I turn to the other amendments, which set out that the intelligence authorities are to be listed as a public authority for the purposes of the duty of candour and assistance, and the code of ethical conduct in schedule 2. Clause 6 already makes it clear that the duty applies to the intelligence services as it applies to all other public authorities; therefore, it is beyond doubt that they are included, as a public authority, in the Bill.
We have not set out an exhaustive list of public authorities in schedule 2 to avoid unintentionally excluding some bodies by failing to list them. No individual Department or arm’s length body of central Government is included in the list for that purpose. If we begin to list public bodies, there is a risk that we imply that those not listed are not covered, which could weaken the Bill. I urge the hon. Member for Cheadle to withdraw his amendment, but I reiterate my commitment to working with Members on a way forward to capture all the concerns raised both in the Committee and outside of it.
Mr Morrison
I thank the shadow Minister for the points that he made; he is spot on that the lack of clarity in the Bill, particularly surrounding what came out of the evidence sessions, raises more questions than answers. However, I am pleased that the Minister has said that the Government are happy to work with us on tightening those gaps before Report. This is not about unrestricted evidence; it is about getting to the truth, which must be our focus throughout. I beg to ask leave to withdraw the amendment.
Amendment, by leave, withdrawn.
I beg to move amendment 3, in schedule 1, page 26, line 30, at end insert—
“(1A) Inquiries under subsection (1) include those designated by the Secretary of State as local inquiries into grooming gangs.”
This amendment would apply the Duty of Candour to the five local grooming gangs’ inquiries announced by the Government and any further ones established.
Mr Morrison
On a point of order, Sir Roger. I am not sure whether this is the right time to ask, but on the amendment paper, amendment 34 is down as a Liberal Democrat amendment, but on the groupings that were sent across to us, it was down as an SNP amendment. I just wanted to clarify where we are with that.
The Chair
I understand that that has been corrected online, and the matter is now on the record as well.
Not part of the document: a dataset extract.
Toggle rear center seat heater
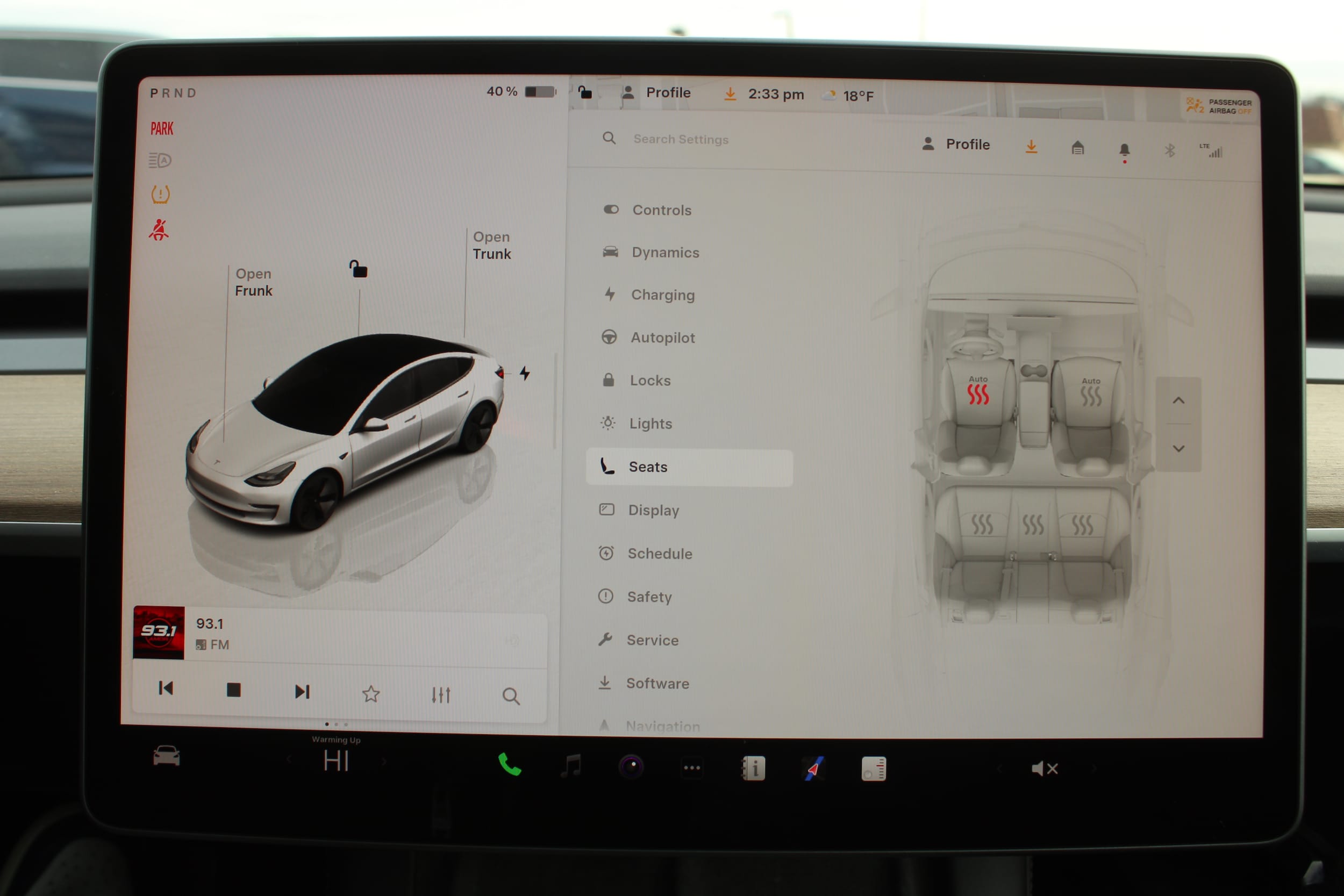tap(1033, 524)
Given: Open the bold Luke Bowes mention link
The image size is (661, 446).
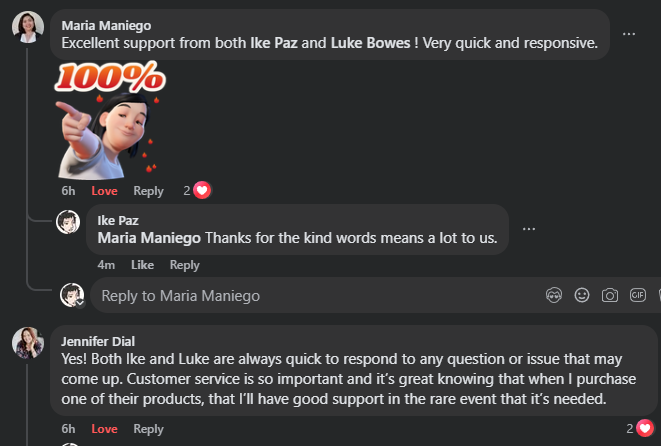Looking at the screenshot, I should pos(370,43).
I thank my hon. Friend for that, and she is absolutely right; a commitment was made not to weaken that. Clause 2(5) of the Bill imposes a duty on the chief officer or chief executive to “take all reasonable steps” to ensure corporate compliance, but that is not command responsibility—I think that is a really important point. It is far weaker, and I feel it will be ineffective. Command responsibility is straightforward and places the responsibility for the discharge of the corporate duty on the head of the body.
Mr Morrison
Does the hon. Member agree that, when someone is in that position of power over a public body, they have a huge responsibility, not just for the culture but for the training, the personnel, the HR practices and the policies? With that responsibility, someone needs to ensure that that goes throughout the whole of the organisation, and command responsibility focuses the mind to ensure that everything below them is working to clock.